Bananas for 49 cents a pound, anyone? Marked down from 79 cents, that’s more comparable to other supermarket chains. The organic variety goes for 69 cents a pound in a Manhattan store, down from Sunday’s price of 99 cents a pound.
Just on Thursday, Amazon announced that all Whole Foods customers would immediately see “lower prices on a selection of best-selling staples across stores,” after completion of the merger.
This includes discounts on Whole Foods’ Whole Trade bananas, organic avocados, organic large brown eggs, organic “responsibly farmed” salmon and tilapia, organic baby kale and baby lettuce, animal-welfare-rated 85 percent lean ground beef, creamy and crunchy almond butter, organic Gala and Fuji apples, organic rotisserie chicken, “365 Everyday Value” organic butter and more, according to Amazon’s press release.
Notably, many of the items Amazon said it was discounting require a “frequency of purchase,” Raymond James analyst Aaron Kessler told CNBC on Friday. They aren’t items like paper towels that you can stockpile, he added. “You have to buy a lot.”
The Whole Foods store on New York’s Upper East Side visited Monday also featured a display of Amazon Echo and Dot devices, marked down to $99.99 and $44.99 each, respectively. A banner hung above the table reading, “We’re Growing Something Good. Whole Foods Market + Amazon.” Time will tell what other Amazon merchandise starts to pop up in the grocery locations.
Nonetheless, industry watchers still wonder just how much Amazon is willing to foot the grocery bill at Whole Foods.
“There are certain areas where [Amazon] can cut, but there is a limit.

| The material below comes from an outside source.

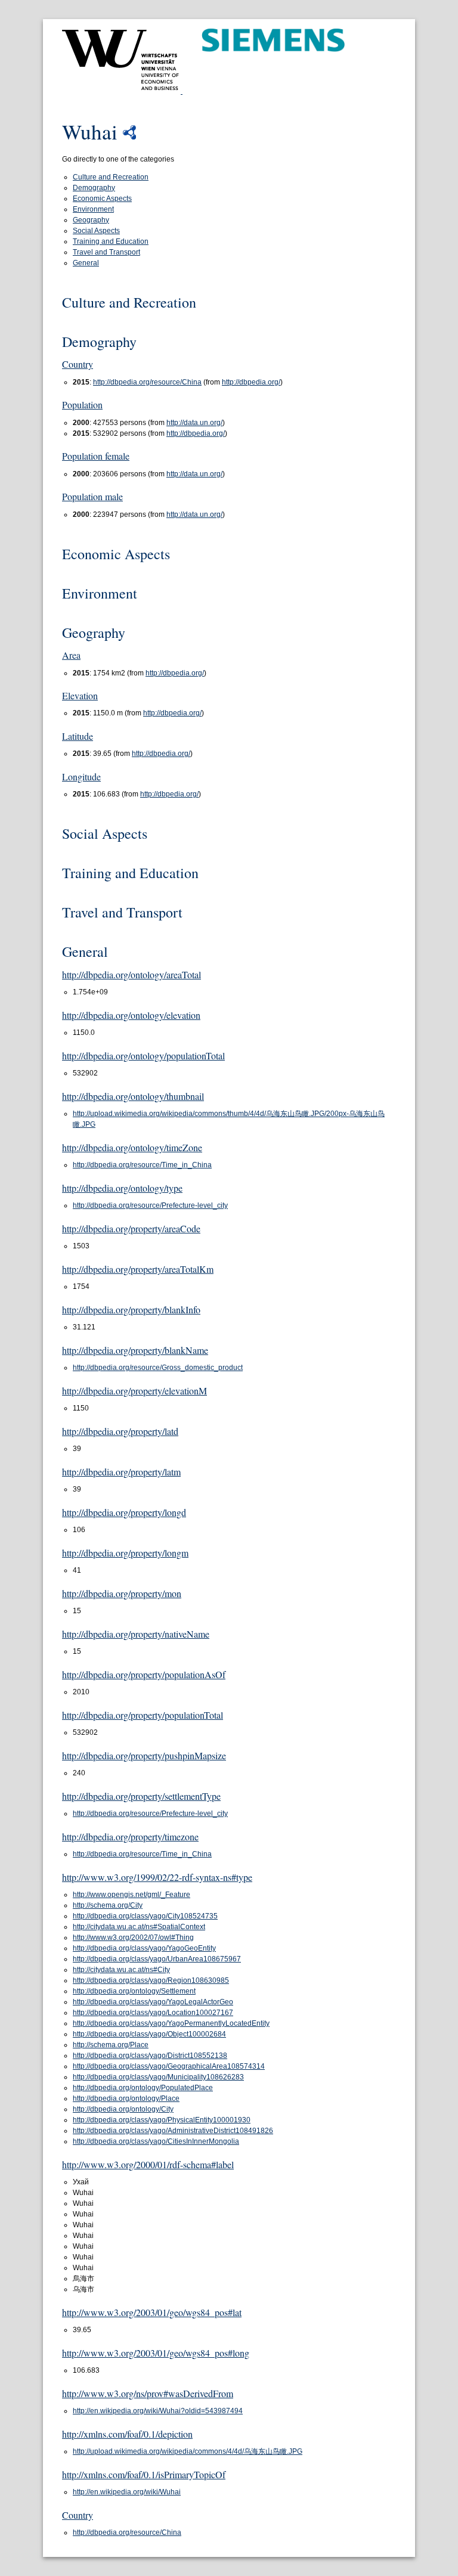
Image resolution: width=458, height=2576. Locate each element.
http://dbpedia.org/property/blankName (135, 1350)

If you cut too much, you will destroy the operating profit for Whole Foods.”
CNBC visited the Whole Foods location on Friday, before the deal’s closing.
At that time, organic avocados were selling for $2.99 apiece, organic baby kale and lettuces were priced at $3.99 a container, organic Gala apples were $2.99 per pound, and organic Fuji apples were $3.49 per pound. Whole Foods’ 365-branded almond butter sold for $7.99 a jar, and animal-welfare-rated 85 percent lean ground beef was $6.99 per pound.
Come Monday, baby lettuce containers were reduced to $3.49, organic Gala apples were selling for $1.99 a pound and jars of 365-branded almond butter were a dollar cheaper, at $6.99 apiece. Amazon most significantly reduced the price of organic Fuji apples, by 43 percent, from $3.49 a pound to $1.99.
Organic avocados, a crowd favorite, dropped to $1.99 each.
Other noticeable discounts in the New York Whole Foods location included a stick of organic unsalted butter selling for $4.49, down from $5.29 per 16 ounces. A 25-ounce jar of Whole Foods’ own organic tomato sauce was cut to $2.79 from $2.99. As promised, organic large brown eggs, animal-welfare-rated 85 percent lean ground beef, salmon, tilapia and chicken were all also on sale.
Antibiotic-free rotisserie chickens were $1 cheaper, selling for $7.99 for a whole bird and $4.99 for a half.
CNBC caught sight of other markdowns on organic milk, spring water, coconut milk and prepackaged walnuts.
An employee in the store said more than 300 items were being discounted, but not everything would be as evident with flashy, orange stickers. That being said, shoppers in search of big bargains should come to Whole Foods with a little more knowledge of prices at other chains for comparison.
“[Amazon is] making organic foods accessible to all walks of life in this country,” Greg Fleishman, co-founder of baking mix brand Foodstirs, told CNBC in an interview Friday. “It’s amazing.”
“The whole intent of this [merger] is to retain loyalists, but also to attract an entirely new consumer who was held back because of price,” added Fleishman, who has also worked for Kashi and Coca-Cola.
“Whole Foods’ mission is to not be exclusionary,” he said. “A partnership with Amazon has exploded Whole Foods’ mission.”
One Whole Foods employee confirmed to CNBC that all of Whole Foods’ existing staff will receive a 10 percent discount on Amazon.com the first week after the merger.
Another mentioned how “last minute” everything was thrown together. A survey of Whole Foods employees across various locations in New York over the weekend found that many had no idea about the merger or the discounts coming Monday.
Representatives from Amazon and Whole Foods didn’t immediately respond to CNBC’s request for comment.